# KNN Baseline – Data Challenge ENEDIS

Baseline KNN avec PCA pour prédire Y_train à partir de X_train.

In [None]:

import pandas as pd
import numpy as np
import matplotlib.pyplot as plt
import seaborn as sns

from sklearn.preprocessing import StandardScaler
from sklearn.decomposition import PCA
from sklearn.neighbors import KNeighborsRegressor
from sklearn.metrics import mean_squared_error


In [None]:

# Chargement des données
x_train = pd.read_csv("data/X_train_78VdSWL.csv")
y_train = pd.read_csv("data/y_train_u0UkKEh.csv")

# Conversion Horodate
x_train["Horodate"] = pd.to_datetime(x_train["Horodate"])
y_train["Horodate"] = pd.to_datetime(y_train["Horodate"])
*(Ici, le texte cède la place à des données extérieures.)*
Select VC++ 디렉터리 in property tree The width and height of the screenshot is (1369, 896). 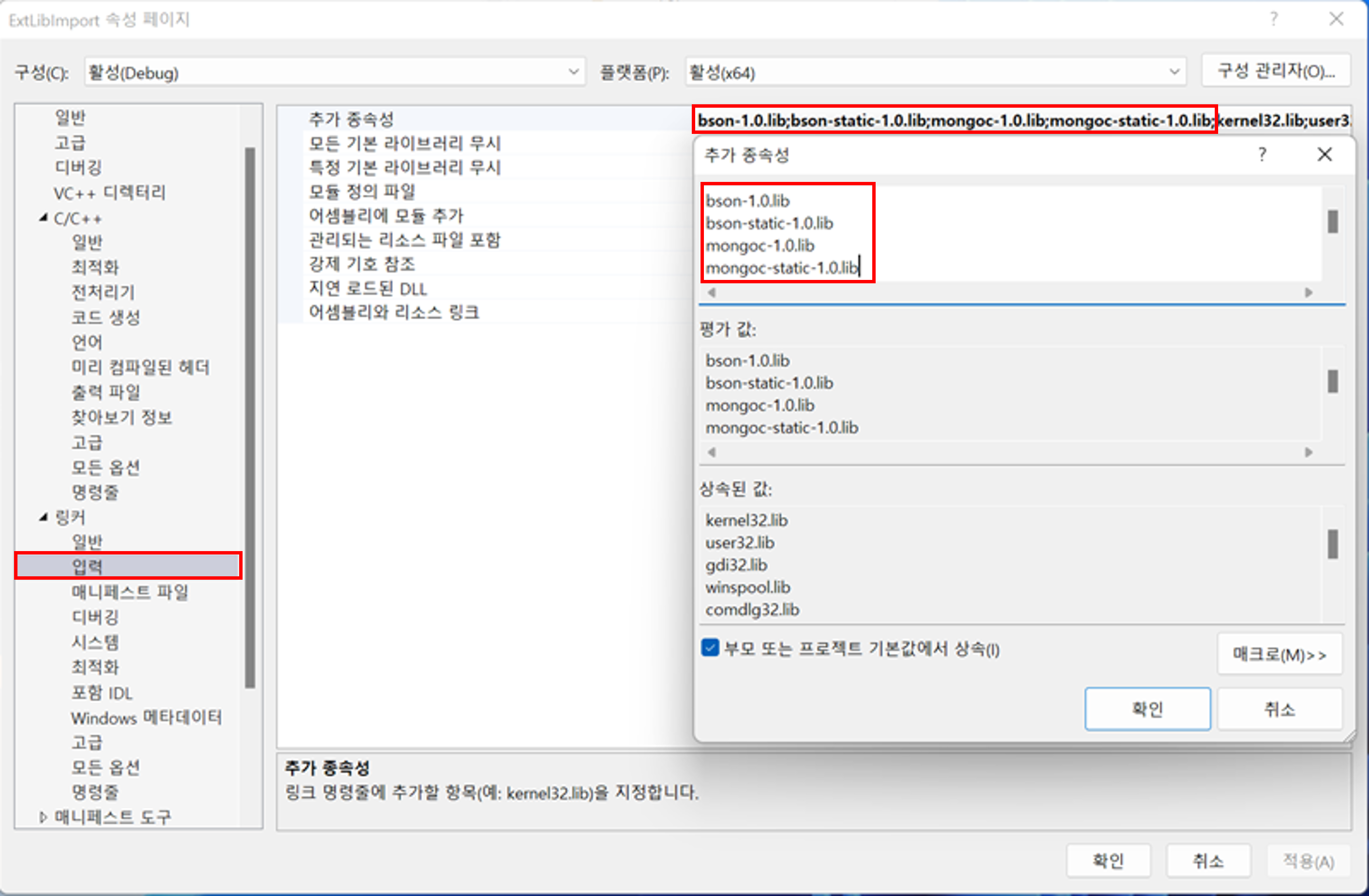click(x=109, y=193)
# Vérification alignement temporel
assert (x_train["Horodate"].values == y_train["Horodate"].values).all()
print("Horodate alignée")


In [None]:

# Features temporelles
x_train["hour"] = x_train["Horodate"].dt.hour
x_train["weekday"] = x_train["Horodate"].dt.weekday
x_train["hour_sin"] = np.sin(2*np.pi*x_train["hour"]/24)
x_train["hour_cos"] = np.cos(2*np.pi*x_train["hour"]/24)

# Suppression Horodate
x_train = x_train.drop(columns=["Horodate"])
y_train = y_train.drop(columns=["Horodate"])


In [None]:

# Gestion des NaN
x_train["nb_missing"] = x_train.isnull().sum(axis=1)
x_train = x_train.fillna(0)

print(f"X shape : {x_train.shape}")
print(f"Y shape : {y_train.shape}")


In [None]:

# Split temporel
split_idx = int(0.8 * len(x_train))

X_tr = x_train.iloc[:split_idx]
X_val = x_train.iloc[split_idx:]

Y_tr = y_train.iloc[:split_idx]
Y_val = y_train.iloc[split_idx:]


In [None]:

# Standardisation
scaler = StandardScaler()
X_tr_scaled = scaler.fit_transform(X_tr)
X_val_scaled = scaler.transform(X_val)


In [None]:

# PCA
pca = PCA(n_components=50, random_state=42)
X_tr_pca = pca.fit_transform(X_tr_scaled)
X_val_pca = pca.transform(X_val_scaled)

print(f"Variance expliquée : {pca.explained_variance_ratio_.sum()*100:.2f}%")


In [None]:

# Modèle KNN
knn = KNeighborsRegressor(
    n_neighbors=5,
    weights="distance",
    metric="euclidean",
    n_jobs=-1
)

knn.fit(X_tr_pca, Y_tr)


In [None]:

# Prédiction
Y_pred = knn.predict(X_val_pca)

rmse = mean_squared_error(
    Y_val.values.flatten(),
    Y_pred.flatten(),
    squared=False
)

print(f"RMSE globale KNN : {rmse:.4f}")


In [None]:

# Visualisation client exemple
client_id = 0

plt.figure(figsize=(10,4))
plt.plot(Y_val.iloc[:200, client_id].values, label="True")
plt.plot(Y_pred[:200, client_id], label="Pred")
plt.legend()
plt.title(f"KNN – Client holed_{client_id+1}")
plt.show()